Le mal

J’avais été laissée pour morte, dans l’herbe, au-delà de la forêt, nue, rouée de coups. Le soir allongeait les ombres et durcissait les brins d’herbe. Le ciel, clair, me voyait, et peut-être que là-haut on se moquait de moi.

J’avais douze ans, j’avais fui la maison, ne supportant plus ma situation, entre un père tétraplégique aux larmes toujours présentes, et une mère… si on pouvait l’appeler comme ça. Je le comprenais, je l’aimais ce père. Et c’était si dur de le voir dans cet état, maigrissant, mourant, pleurant sur son sort.

Ma mère s’était mise à boire depuis l’accident. Elle me frappait pour la moindre chose.

« Va te coucher » ! Bam, une claque sur la tête. Peu importait si je me cognais dans un mur tant elle était forte, c’était encore ma faute.

« Aide-moi, petite merde ! » avec un torchon dans une main, un martinet usagé dans l’autre.

Je porte encore la trace des lanières sur mon flanc. Ça fait des côtes colorées…
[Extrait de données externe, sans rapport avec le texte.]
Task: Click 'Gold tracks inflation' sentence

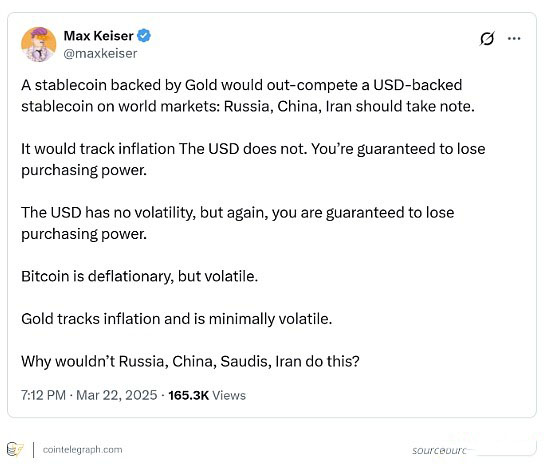Action: pos(177,319)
Je faisais toujours en sorte de rester le plus longtemps possible à l’école. J’étais presque aussi maigre que mon père, je dormais mal, surtout lorsque ma mère avait picolé et qu’elle partageait sa biture dans sa chambre avec un petit gros. Lui aussi me traitait comme elle.

Et pendant ce temps, mon père pleurait toujours, souhaitant une mort qui le narguait en le laissant à l’agonie dans un canapé crasseux, aux odeurs excrémentielles. Un infirmier venait tous les jours, et repartait le plus vite possible, ne voulant voir l’évidence. Trop dur pour lui.

Cette petite maison délabrée suintait le mal, la maladie, le désespoir. Alors j’étais partie.

Et sur ma route, j’avais attiré le mal, comme s’il avait décidé de me suivre partout. Trois garçons qui m’avaient déshabillée et violée. Pourquoi rester ici ? Je n’avais personne à appeler au secours. Personne à qui me confier. Personne contre qui me nicher. Plus rien à demander. Et mon pauvre père ne pleurerait pas moins sans moi. Il comprendrait, j’en étais sûr, et peut-être que la voie lui serait ouverte. Oui, peut-être découvrirait-il le laisser-aller.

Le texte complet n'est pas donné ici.